O inquérito não faz menção à conduta da profissional especialista da Santa Casa, a mesma que atendeu a dona de casa em consulta particular.
Bebê - O caso chegou inicialmente ao MPMS no dia 25 de janeiro deste ano, como “notícia de fato”, procedimento que leva ao conhecimento de órgãos o indício de práticas ilícitas ou situações que demandem atuação do ministério.
A dona de casa, residente no Jardim Itamaracá, recorreu ao MPMS e relatou que a gestão do menino, nascido no dia 14 de dezembro do ano passado, no Hospital Universitário, foi tranquila, mas que observou alteração na visão do recém-nascido. O médico que o atendeu diagnosticou a catarata congênita e indicou consultório particular de oftalmologista, especialista nesses casos.
A consulta foi marcada pelo plano do marido e realizada no dia 18 de janeiro, quando o bebê estava com pouco mais de um mês de vida. No dia 25, no retorno, a médica solicitou “lensectomia bilateral urgente, para minimizar as chances de cegueira irreversível”. Segundo relato da mulher, a médica disse que a cirurgia precisava ser feita até, no máximo, os dois meses de vida da criança, já que os riscos de cegueira aumentariam com o decorrer do tempo.
A médica informou que a cirurgia custaria R$ 50 mil. A mulher relatou que não teria condições e a profissional a orientou a procurar a Defensoria Pública para ajuizar o pedido. Segundo a denunciante, a médica entregou cartão de advogado, caso quisesse agilizar o processo.
Depois dessa consulta, a mulher procurou o MPMS, que solicitou informações da Sesau (Secretaria Municipal de Saúde) e Santa Casa sobre o procedimento. Teve como retorno a informação de que foi agendada consulta para dia 31 de janeiro, pelo SUS, na Santa Casa.
A criança foi atendida pela mesma médica especialista, que teria ficado surpresa em ver a mulher. Na segunda consulta, no dia 21 de fevereiro, a médica pediu exames complementares para marcar cirurgia, que ficou prevista para dia 28 daquele mês. Porém, minutos depois do agendamento, a mulher recebeu ligação da Santa Casa, informando o cancelamento, sem nova data prevista.
Na denúncia, a mulher se disse preocupada com a demora da cirurgia e, por isso, pediu encaminhamento para outro local.
A reportagem conversou com a mãe do bebê, que preferiu não se identificar. Com ajuda de uma pessoa da família, advogada, entrou com ação e, por decisão judicial, conseguiu vaga em hospital de Brasília, onde a criança foi operada, no dia 16 de abril.
A mãe está no Distrito Federal há cerca de um mês, na casa de parentes, onde deve ficar pelo menos até 8 de maio, quando o menino irá passar por mais uma consulta, possivelmente a de alta, espera a dona de casa. “Dia 9 já quero estar em casa com meu menino”, disse a dona de casa. "Espero que ninguém passe pelo que passei", desabafou.

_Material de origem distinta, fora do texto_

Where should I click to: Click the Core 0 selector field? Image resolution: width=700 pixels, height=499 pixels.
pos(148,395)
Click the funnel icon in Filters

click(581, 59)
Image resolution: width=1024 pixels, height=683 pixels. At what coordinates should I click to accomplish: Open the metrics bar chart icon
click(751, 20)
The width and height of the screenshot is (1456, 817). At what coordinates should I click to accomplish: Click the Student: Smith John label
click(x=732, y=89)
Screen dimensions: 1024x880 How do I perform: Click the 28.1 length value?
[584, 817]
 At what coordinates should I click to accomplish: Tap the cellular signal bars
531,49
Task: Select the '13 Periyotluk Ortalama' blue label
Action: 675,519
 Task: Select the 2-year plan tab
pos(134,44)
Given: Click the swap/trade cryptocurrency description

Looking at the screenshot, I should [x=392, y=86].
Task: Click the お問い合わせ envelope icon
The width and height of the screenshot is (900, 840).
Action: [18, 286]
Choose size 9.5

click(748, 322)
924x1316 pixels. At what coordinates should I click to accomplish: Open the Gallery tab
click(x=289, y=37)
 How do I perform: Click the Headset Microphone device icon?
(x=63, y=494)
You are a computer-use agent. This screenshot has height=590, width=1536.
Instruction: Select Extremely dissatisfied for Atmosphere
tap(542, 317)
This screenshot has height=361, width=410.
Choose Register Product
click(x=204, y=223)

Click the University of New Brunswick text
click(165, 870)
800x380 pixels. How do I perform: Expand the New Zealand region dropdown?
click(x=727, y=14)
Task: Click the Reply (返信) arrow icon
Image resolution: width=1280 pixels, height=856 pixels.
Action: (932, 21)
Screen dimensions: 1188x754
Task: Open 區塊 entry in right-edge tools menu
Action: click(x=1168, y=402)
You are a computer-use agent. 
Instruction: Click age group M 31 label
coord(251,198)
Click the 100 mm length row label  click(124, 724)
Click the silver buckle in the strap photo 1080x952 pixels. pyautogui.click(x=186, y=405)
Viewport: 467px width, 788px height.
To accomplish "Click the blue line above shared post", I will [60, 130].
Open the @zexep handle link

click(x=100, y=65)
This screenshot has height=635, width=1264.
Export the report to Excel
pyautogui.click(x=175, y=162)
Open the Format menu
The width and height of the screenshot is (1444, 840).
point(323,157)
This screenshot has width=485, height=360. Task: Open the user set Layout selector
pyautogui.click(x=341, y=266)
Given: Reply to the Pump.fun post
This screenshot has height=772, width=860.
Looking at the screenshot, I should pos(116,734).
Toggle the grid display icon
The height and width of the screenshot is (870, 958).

Risco – Segundo dados da Sociedade de Pediatria de São Paulo, a catarata congênita é uma das principais responsáveis pela cegueira na infância, porém, na maioria dos casos, é prevenível e tratável.
A catarata congênita é uma doença ocular caracterizada pela opacificação parcial ou total do cristalino, que é a lente transparente do olho. Isso significa que, ao longo do tempo, o cristalino se torna mais opaco, resultando na perda parcial ou total da visão.
O glaucoma congênito e a catarata congênita com indicação cirúrgica devem ser operados antes dos três meses de vida para ter melhor resultado. É importante que se tenha previamente estabelecida a rede de referência para que a criança seja rapidamente atendida em centros oftalmológicos.
“Cataratas totais presentes ao nascimento, com baixa acentuada de visão, devem ser operadas precocemente para evitar a instalação de ambliopia [imprecisão da visão] severa e irreversível”, diz Rosa Maria Graziano, presidente do Departamento Científico de Oftalmologia da Sociedade de Pediatria de São Paulo.